Monday, April 25, 2011

Theft

Was that down before? I stare at the blind through the closed window. It wasn't yesterday. Does that mean that Kim is back?
I open the electric gate that borders our house and hers and step through to find her side gate wide open. Something isn't right.
"Grant," I shout, running back into my own house. "Can you come with me?"
"To feed the cat? You can't do it yourself?"
"The gate is open."
It doesn't take much more convincing than that. Grant gets up from his seat, his father following, and together we go next door. Once we are through the side gate, our worst fears are confirmed. With the car not in the driveway, there's no way that Kim has come back from her holiday early. More open gates greet us, all with their locks missing, and splinters are scattered on the floor around the front door. We open it carefully, not knowing what we will find inside - they could still be there for all we know.
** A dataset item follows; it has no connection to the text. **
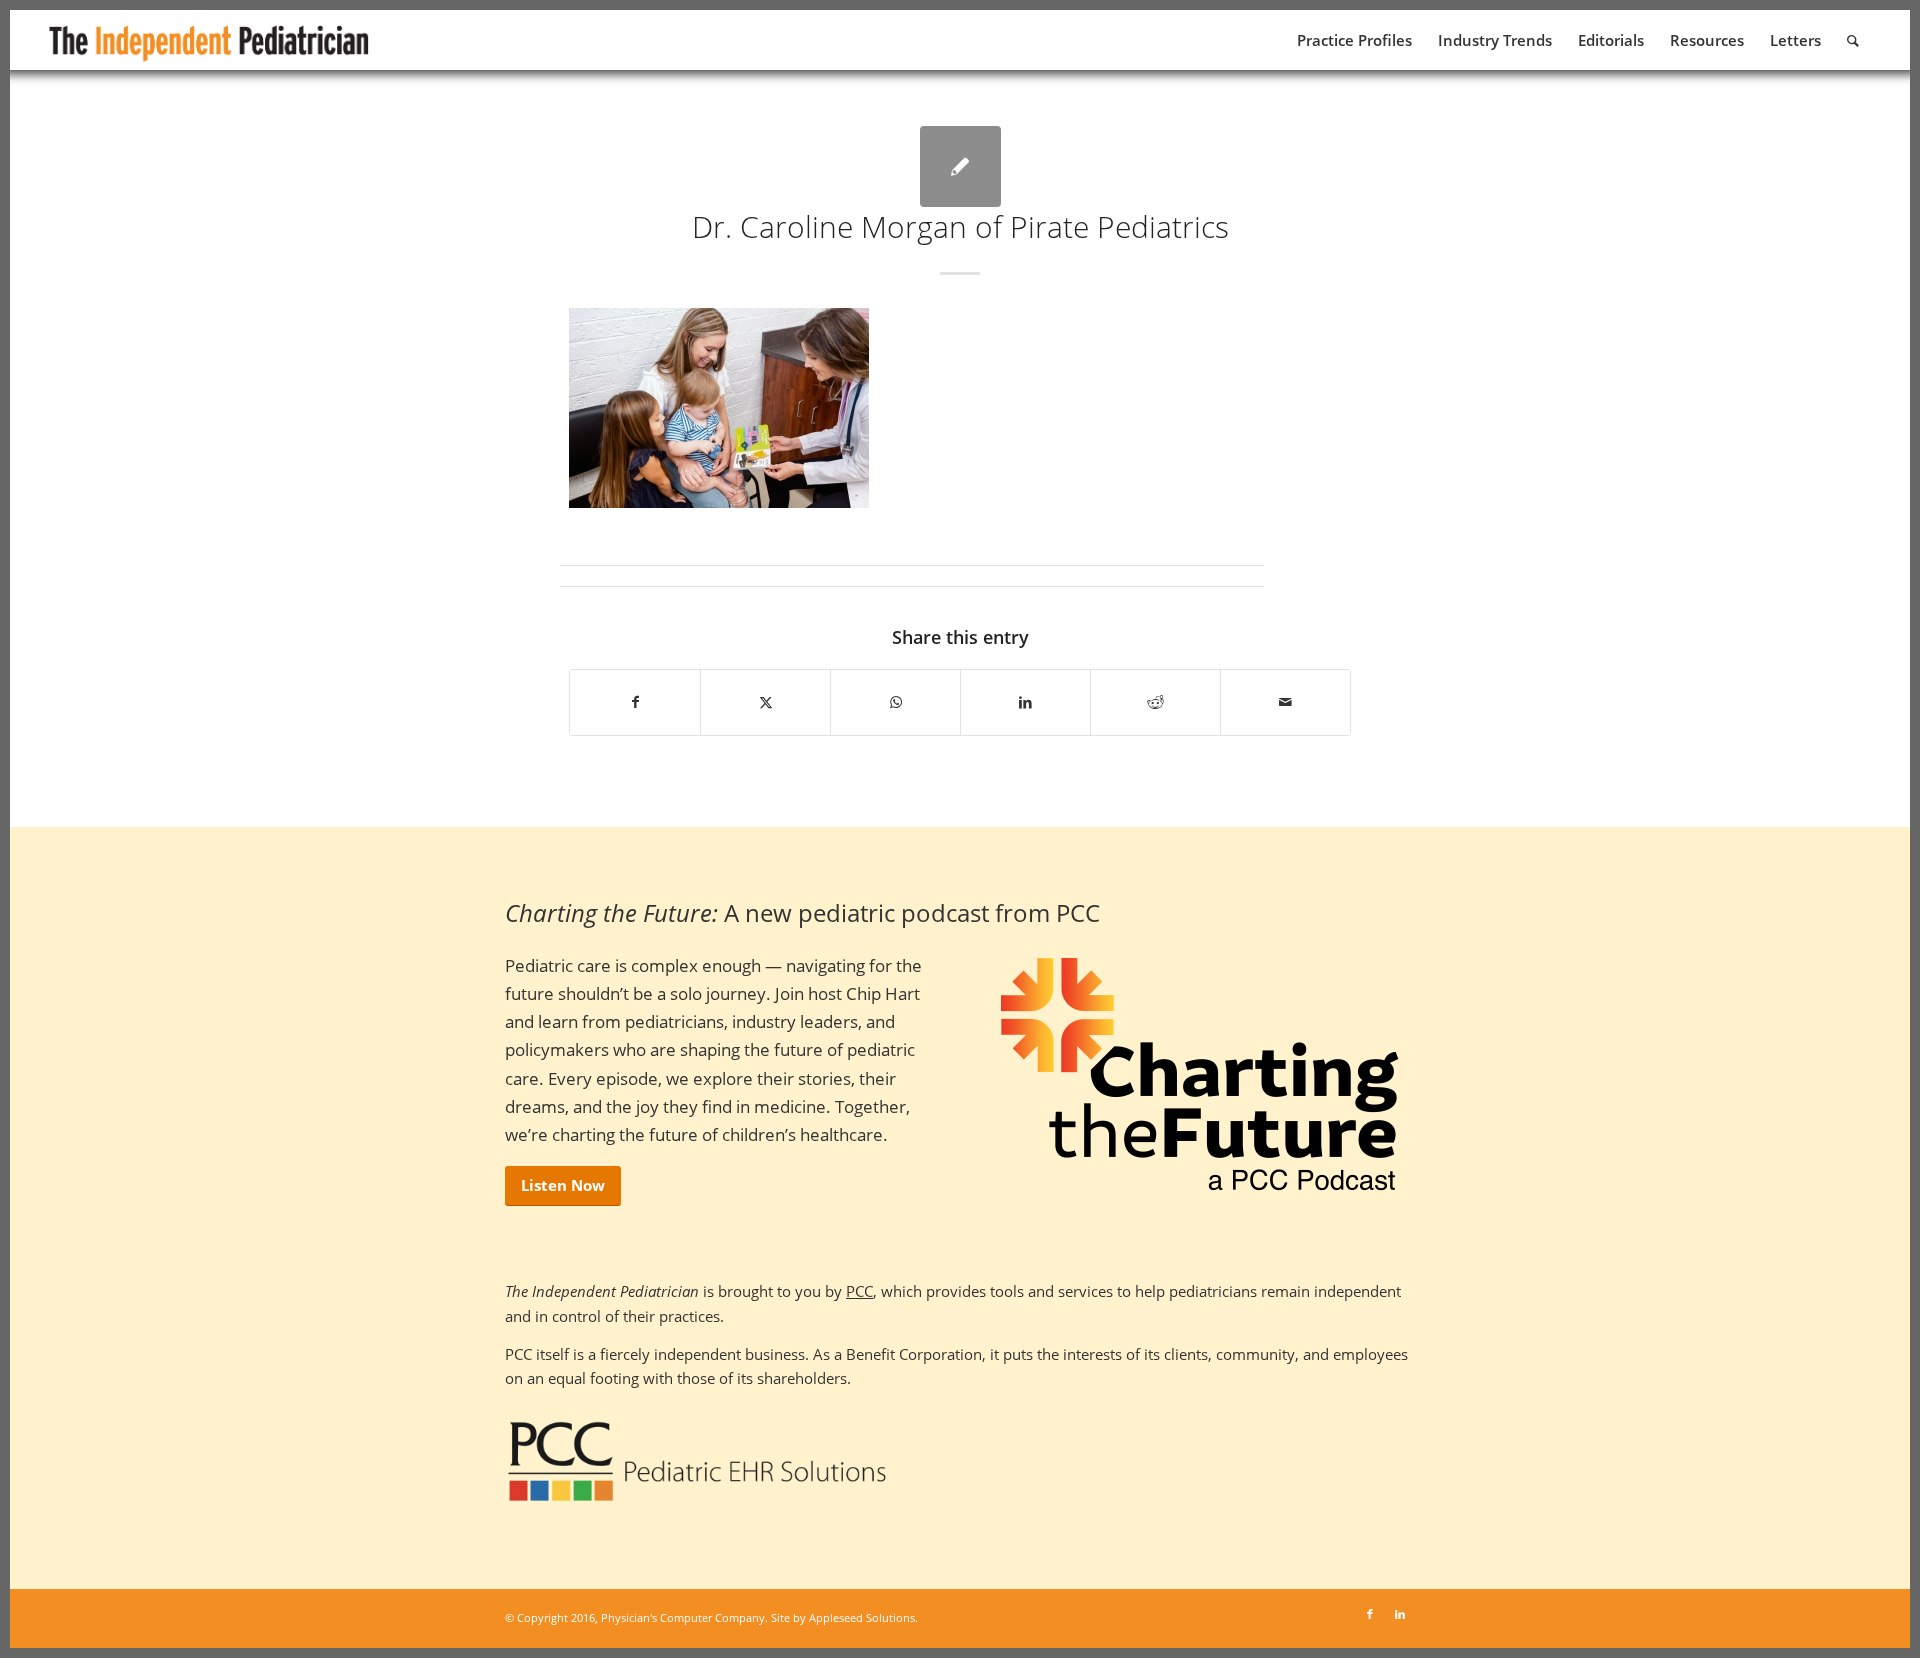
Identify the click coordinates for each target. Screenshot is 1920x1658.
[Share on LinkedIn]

But, as we step into the house, it's obvious that it has been abandoned - clothes litter what was once a neat lounge; cupboard doors are flung open, the cupboards themselves empty; the couches, empty of cushions, are covered in bits and pieces that have been scavenged from the house: empty cellphone boxes, more clothes, a small TV and a candelabra are scattered between numerous other items.
"
Crap," I whispered as we glanced at a life of belongings strewn across the house without a thought for their owner. A doll torn apart upstairs, closets stripped bare, a fridge emptied and left wide open. This isn't what I would want to come home to.
"What do we do?" I am frozen, not wanting to move, not wanting to touch anything in case I destroy evidence, smudge fingerprints. I take out my cellphone, but realise that I don't even have Kim's number.
"Should we phone the police," Grant asks, turning to his dad - the two of them keeping their heads far better than I can.
Moments later, the cops arrive and start asking questions.
"Who are you?"
"Why are you here?"
"Where is the owner?"
"When did you arrive?"
I answer them one by one, trying to explain as much as I can, but there are questions that I can't answer. I cannot tell them what is missing, I cannot tell them whether the alarm works and I cannot tell them exactly what is out of place. Some things are obvious - the burgular bars hanging off the windows don't exactly scream safety - and other things are highly suspicious - the pitchfork with its bent prongs lying in the grass beside the window seems to scream "look at me!"

After my interrogation is over, once the fingerprinters have been and gone, once the landlady has been dealt with, the alarm has been set and the house has been locked up as well as we can manage, we head back to our side of the house, separated only by a garage door and a wall, and return to normalcy. I can't explain why, but our side of the wall just seems safer, as though nothing can touch us. And yet, as I drift off to sleep, my dreams are permeated with images of robbers and thieves, taking my stuff and destroying my piece of mind.